## Excerpted records
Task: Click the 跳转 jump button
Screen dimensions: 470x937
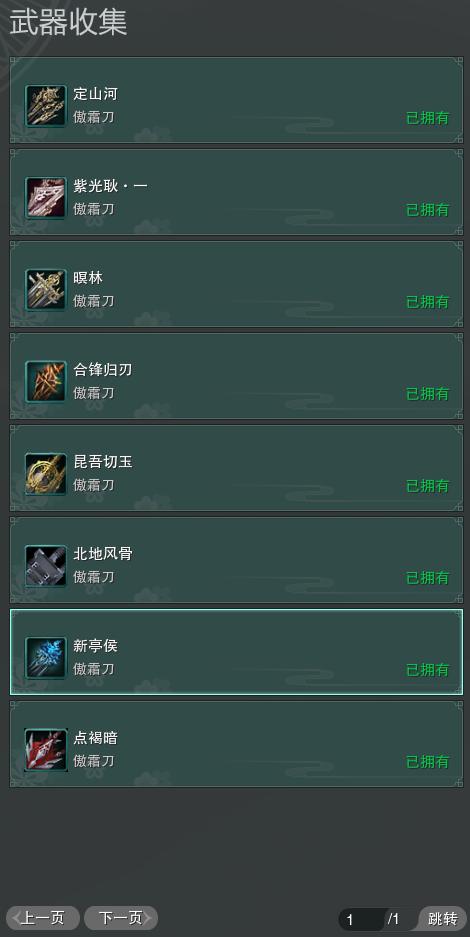Action: coord(443,919)
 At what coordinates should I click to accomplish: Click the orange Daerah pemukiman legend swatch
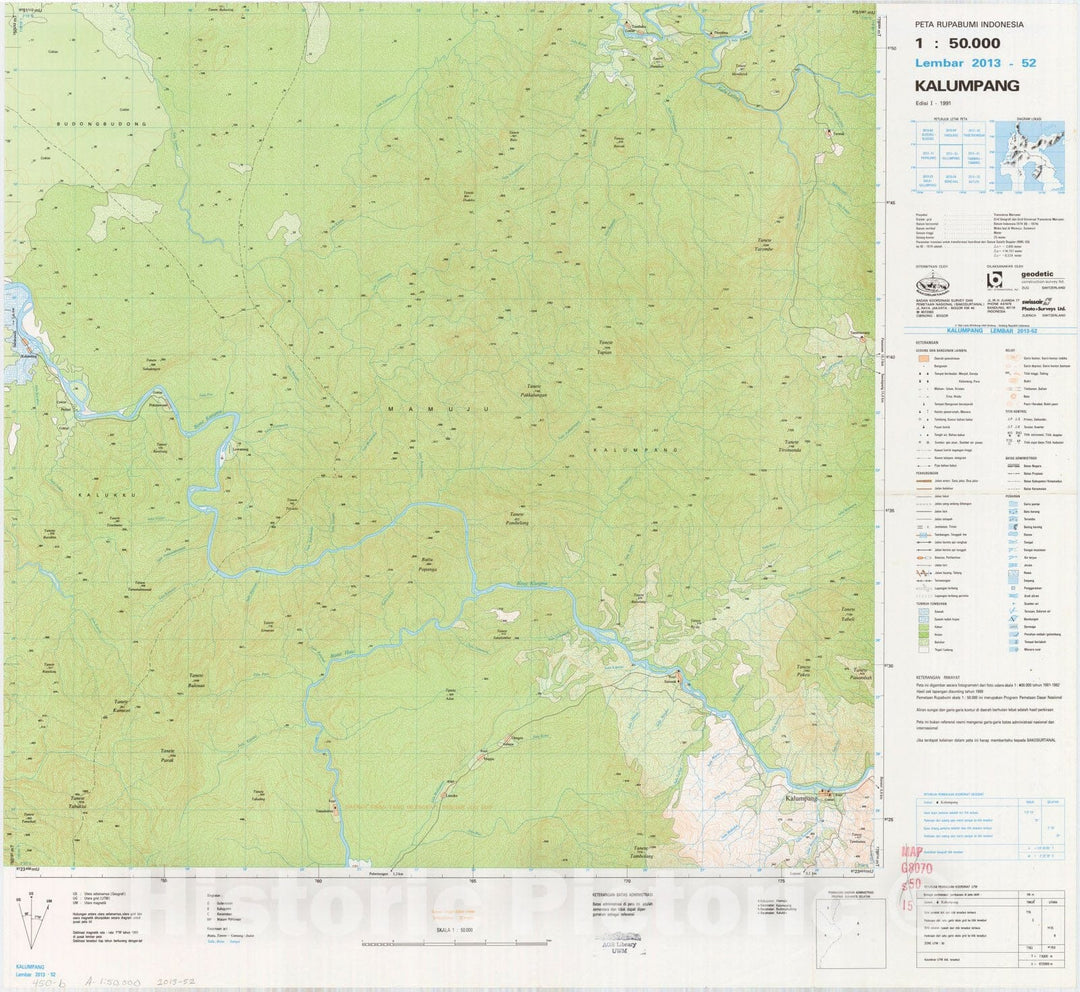tap(922, 357)
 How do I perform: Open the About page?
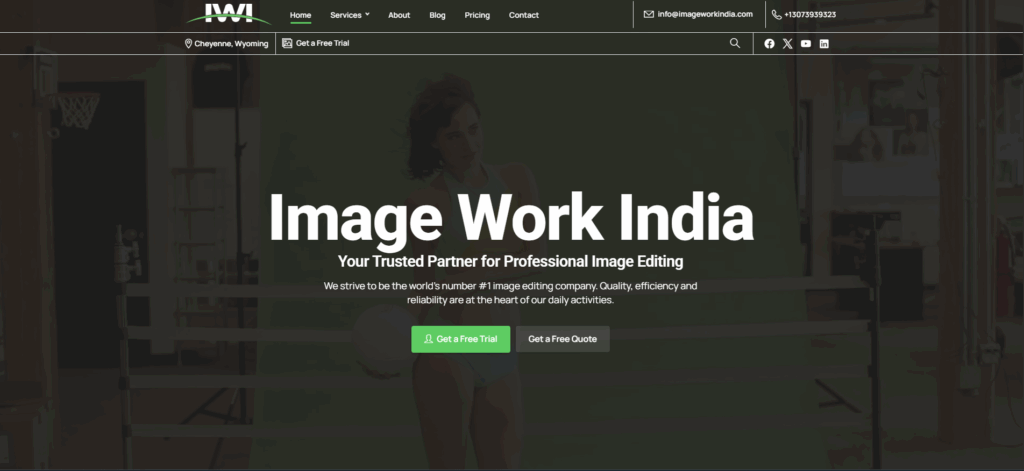(399, 15)
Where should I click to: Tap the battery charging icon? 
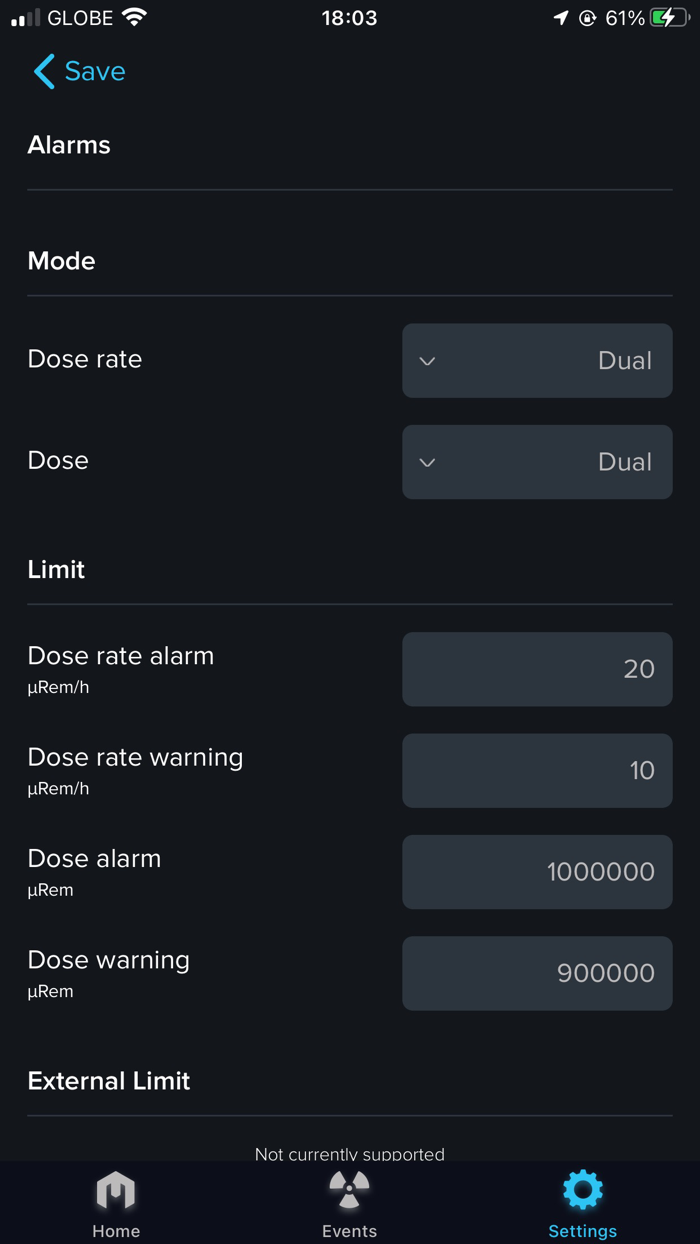tap(669, 18)
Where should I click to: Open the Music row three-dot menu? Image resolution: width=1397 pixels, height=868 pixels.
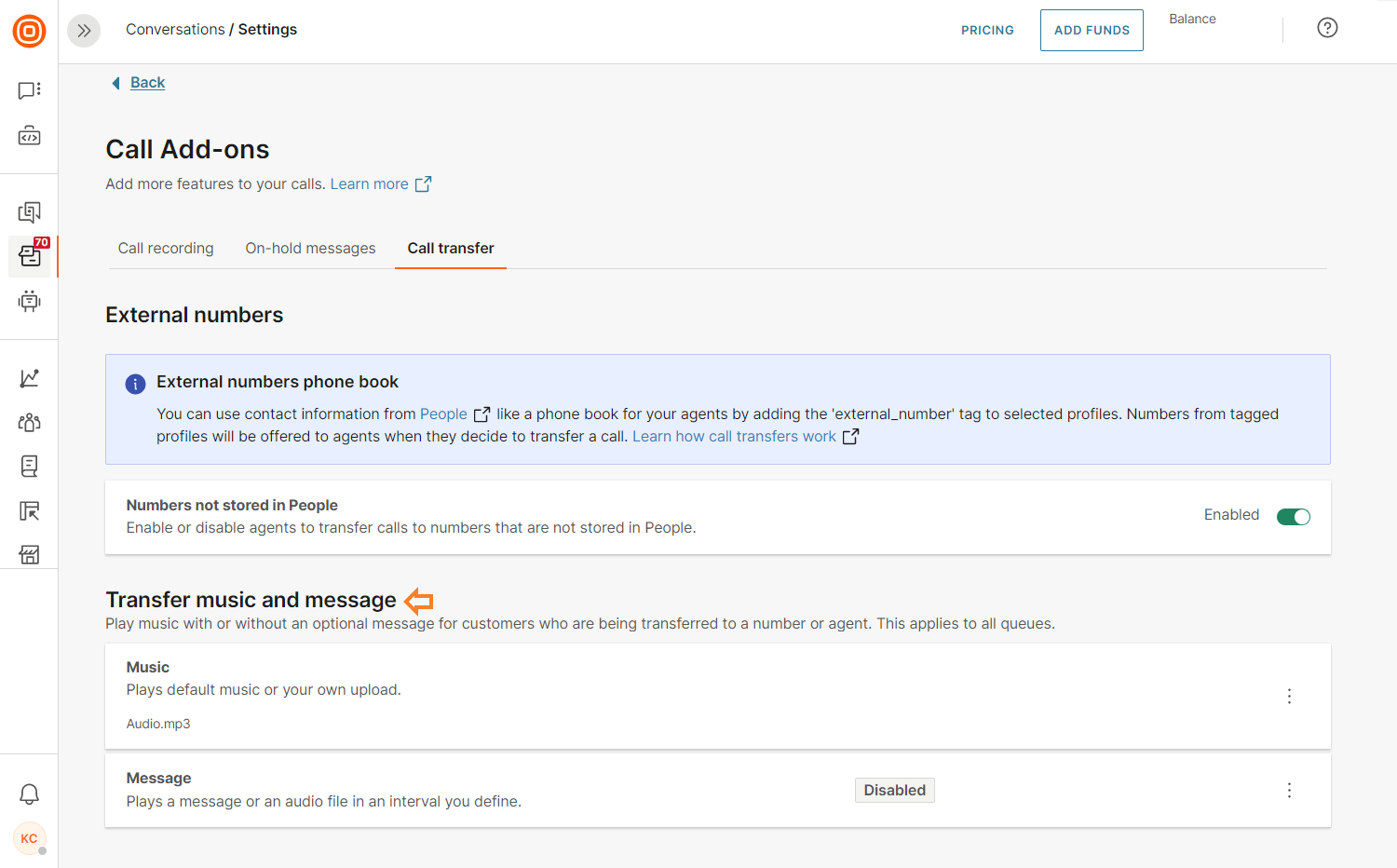(x=1289, y=697)
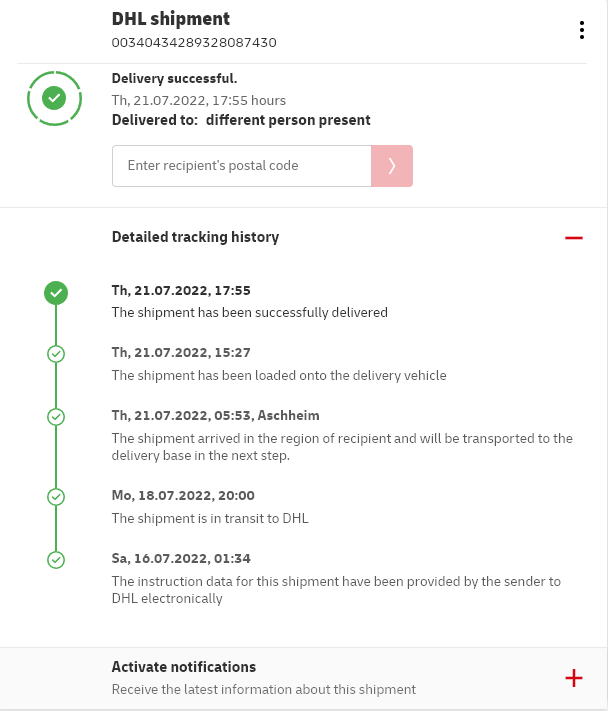This screenshot has height=711, width=608.
Task: Submit postal code with red arrow button
Action: point(392,166)
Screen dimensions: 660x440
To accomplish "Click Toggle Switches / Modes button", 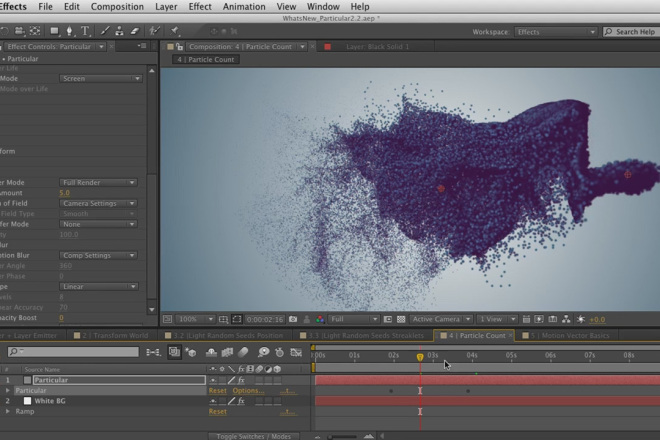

## Your goal
Quote the records in their entirety, keeping the wording exact and excluding pictures.

## Answer section
Task: Click the 跳转 jump button
Screen dimensions: 470x937
Action: coord(443,919)
 At what coordinates should I click to accomplish: Click the orange Daerah pemukiman legend swatch
tap(922, 357)
 How do I perform: Open the About page?
(399, 15)
Where should I click to: Tap the battery charging icon? 
tap(669, 18)
Where should I click to: Open the Music row three-dot menu? Image resolution: width=1397 pixels, height=868 pixels.
(x=1289, y=697)
This screenshot has height=711, width=608.
Task: Submit postal code with red arrow button
Action: point(392,166)
Screen dimensions: 660x440
To accomplish "Click Toggle Switches / Modes button", 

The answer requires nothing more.